## What to work on
Every line of the data must be copied exactly.

(Data for review)

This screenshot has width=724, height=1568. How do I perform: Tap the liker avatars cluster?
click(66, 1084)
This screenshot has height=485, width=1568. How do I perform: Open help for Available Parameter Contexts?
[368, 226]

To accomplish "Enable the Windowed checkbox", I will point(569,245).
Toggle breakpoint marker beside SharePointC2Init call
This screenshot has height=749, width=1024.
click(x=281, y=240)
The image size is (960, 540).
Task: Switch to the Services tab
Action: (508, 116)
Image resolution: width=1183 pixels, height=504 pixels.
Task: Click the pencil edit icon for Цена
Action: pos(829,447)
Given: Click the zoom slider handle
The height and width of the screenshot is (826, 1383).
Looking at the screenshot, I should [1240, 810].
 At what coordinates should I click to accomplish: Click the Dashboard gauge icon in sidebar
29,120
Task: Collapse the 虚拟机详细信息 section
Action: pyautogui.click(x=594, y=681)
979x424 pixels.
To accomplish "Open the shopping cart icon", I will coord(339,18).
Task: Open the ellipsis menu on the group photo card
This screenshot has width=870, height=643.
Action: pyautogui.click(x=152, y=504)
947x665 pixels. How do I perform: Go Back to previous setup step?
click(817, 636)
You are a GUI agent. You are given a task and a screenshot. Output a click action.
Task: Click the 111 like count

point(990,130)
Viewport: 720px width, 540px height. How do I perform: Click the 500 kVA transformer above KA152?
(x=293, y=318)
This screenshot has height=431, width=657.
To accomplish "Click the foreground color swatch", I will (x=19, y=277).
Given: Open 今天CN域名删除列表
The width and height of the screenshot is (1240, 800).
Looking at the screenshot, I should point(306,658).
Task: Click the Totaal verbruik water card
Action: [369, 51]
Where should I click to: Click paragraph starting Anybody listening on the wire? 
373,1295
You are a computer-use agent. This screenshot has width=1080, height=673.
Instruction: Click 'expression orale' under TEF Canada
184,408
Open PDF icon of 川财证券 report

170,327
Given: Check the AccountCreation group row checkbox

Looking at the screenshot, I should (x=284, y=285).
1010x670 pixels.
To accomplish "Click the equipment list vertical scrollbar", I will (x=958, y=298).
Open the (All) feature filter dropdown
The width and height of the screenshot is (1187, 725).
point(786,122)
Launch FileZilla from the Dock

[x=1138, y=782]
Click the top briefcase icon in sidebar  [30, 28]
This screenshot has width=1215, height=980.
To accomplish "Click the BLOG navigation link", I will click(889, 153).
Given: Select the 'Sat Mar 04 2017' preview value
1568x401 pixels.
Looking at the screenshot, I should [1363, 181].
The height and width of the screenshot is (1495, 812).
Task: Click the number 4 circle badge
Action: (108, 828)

(End Data for review)

## Exercise output
This screenshot has width=724, height=1568. How do I perform: Tap the liker avatars cluster?
click(66, 1084)
This screenshot has height=485, width=1568. How do I perform: Open help for Available Parameter Contexts?
[368, 226]

To accomplish "Enable the Windowed checkbox", I will point(569,245).
Toggle breakpoint marker beside SharePointC2Init call
This screenshot has height=749, width=1024.
click(x=281, y=240)
The image size is (960, 540).
Task: Switch to the Services tab
Action: (508, 116)
Image resolution: width=1183 pixels, height=504 pixels.
Task: Click the pencil edit icon for Цена
Action: pos(829,447)
Given: Click the zoom slider handle
The height and width of the screenshot is (826, 1383).
Looking at the screenshot, I should [1240, 810].
 At what coordinates should I click to accomplish: Click the Dashboard gauge icon in sidebar
29,120
Task: Collapse the 虚拟机详细信息 section
Action: pyautogui.click(x=594, y=681)
979x424 pixels.
To accomplish "Open the shopping cart icon", I will coord(339,18).
Task: Open the ellipsis menu on the group photo card
This screenshot has width=870, height=643.
Action: pyautogui.click(x=152, y=504)
947x665 pixels. How do I perform: Go Back to previous setup step?
click(817, 636)
You are a GUI agent. You are given a task and a screenshot. Output a click action.
Task: Click the 111 like count

point(990,130)
Viewport: 720px width, 540px height. How do I perform: Click the 500 kVA transformer above KA152?
(x=293, y=318)
This screenshot has height=431, width=657.
To accomplish "Click the foreground color swatch", I will (x=19, y=277).
Given: Open 今天CN域名删除列表
The width and height of the screenshot is (1240, 800).
Looking at the screenshot, I should point(306,658).
Task: Click the Totaal verbruik water card
Action: [369, 51]
Where should I click to: Click paragraph starting Anybody listening on the wire? 
373,1295
You are a computer-use agent. This screenshot has width=1080, height=673.
Instruction: Click 'expression orale' under TEF Canada
184,408
Open PDF icon of 川财证券 report

170,327
Given: Check the AccountCreation group row checkbox

Looking at the screenshot, I should (x=284, y=285).
1010x670 pixels.
To accomplish "Click the equipment list vertical scrollbar", I will (x=958, y=298).
Open the (All) feature filter dropdown
The width and height of the screenshot is (1187, 725).
point(786,122)
Launch FileZilla from the Dock

[x=1138, y=782]
Click the top briefcase icon in sidebar  [30, 28]
This screenshot has width=1215, height=980.
To accomplish "Click the BLOG navigation link", I will click(889, 153).
Given: Select the 'Sat Mar 04 2017' preview value
1568x401 pixels.
Looking at the screenshot, I should [1363, 181].
The height and width of the screenshot is (1495, 812).
Task: Click the number 4 circle badge
Action: (108, 828)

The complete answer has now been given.